In the context of dividend access shares scheme the Commissioner has expressed the view that section 177E of the ITAA 1936 applies to an arrangement with the following features described in paragraph 4 of Taxation Determination TD 2014/1 Income tax: is the 'dividend access share' arrangement of the type described in this Taxation Determination a scheme 'by way of or in the nature of dividend stripping' within the meaning of section 177E of Part IVA of the Income Tax Assessment Act 1936?

  • A private company (the 'target company') has accumulated significant profits which have been subject to income tax at the company tax rate;
  • The target company's ordinary shares are held by an individual, or individuals;
  • The target company creates a new class of shares with rights to dividend distribution at the discretion of the directors and no voting rights or capital rights;
  • The newly created shares are issued to a related entity;
  • Profits are distributed as a dividend to the new shareholder;
  • A series of transactions are entered into that have the effect of placing the accumulated profits in the hands of the original shareholders and/or their associates in a substantially tax-free or entirely tax-free form.

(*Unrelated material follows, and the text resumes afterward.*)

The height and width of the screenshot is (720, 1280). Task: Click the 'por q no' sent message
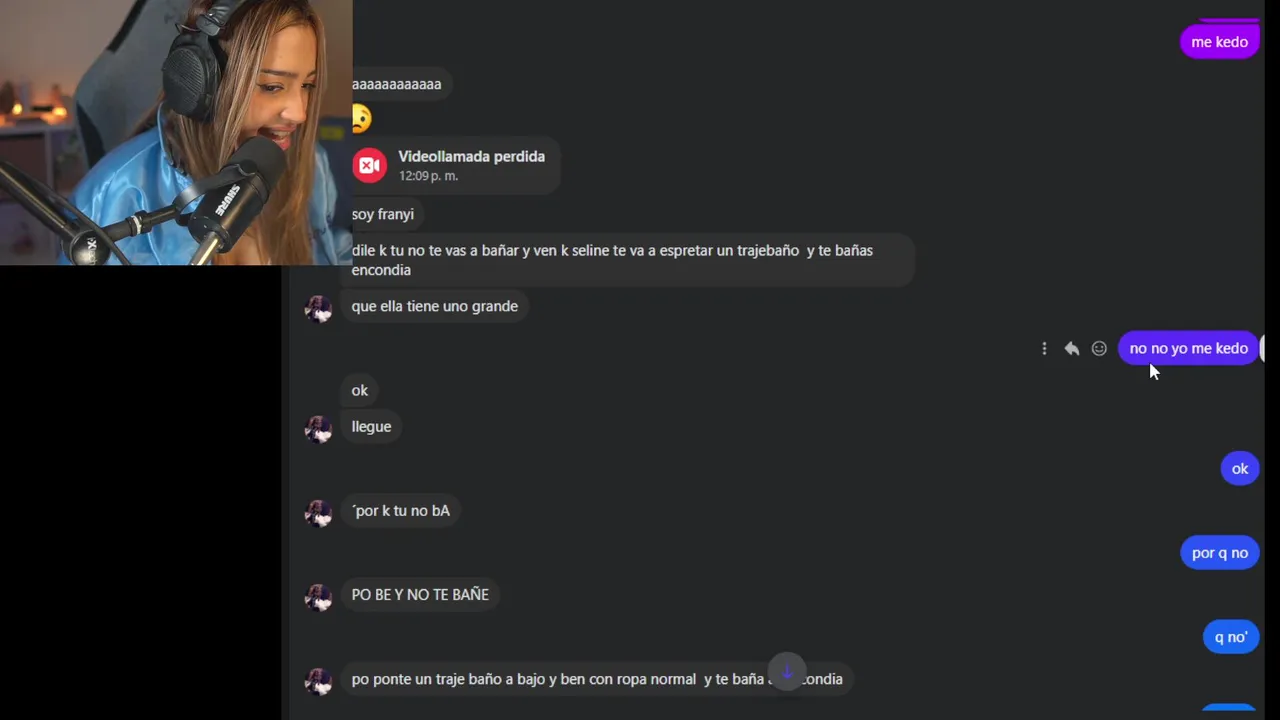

The proposed scheme and payments of dividends by Company A do not exhibit the above features. Section 177E of the ITAA 1936, therefore, has no application.

Question 3

Summary

The franking credit benefit trading rules contained in section 177EA of the ITAA 1936 do not apply to the proposed scheme

Detailed reasoning

Section 177EA of the ITAA 1936 is a general anti avoidance provision that applies where one of the purposes (other than an incidental purpose) of a person entering into a scheme is to enable a taxpayer to obtain an imputation benefit. It is directed to prevent:

  • Franking credit trading - this occurs when under a scheme franked distributions are diverted from the real owners of interests in companies, who have no use or a relatively limited use for franking benefits, to a person who has a relatively greater use for them, but who is not in substance the owner of an interest in the company.
  • Dividend streaming - the selective direction of franked dividends to only those shareholders, or holders of interests in shares, who have the greatest use for franking benefits, for example, where franked dividends are only paid to resident shareholders and not non-resident shareholders.

The proposed scheme does not exhibit any features of a franking credit trading or dividend streaming scheme. Therefore, section 177EA of the ITAA 1936 has no application.

Question 4

Summary

The Commissioner will not make a determination under section 177F of the ITAA 1936 in respect of the proposed scheme.

Detailed reasoning

A scheme will be one to which Part IVA of the ITAA 1936 applies if a taxpayer has obtained a tax benefit in connection with the scheme and it would be concluded that the (objective) dominant purpose of a person who entered into or carried out the scheme (or a part of the scheme) was to obtain a tax benefit (subsection 177D(1) of the ITAA 1936).

As discussed above, a dominant purpose of tax avoidance is not present. As section 177D of the ITAA 1936 does not apply, the Commissioner will not make a determination under subsection 177F(1) of the ITAA 1936 to cancel any tax benefit.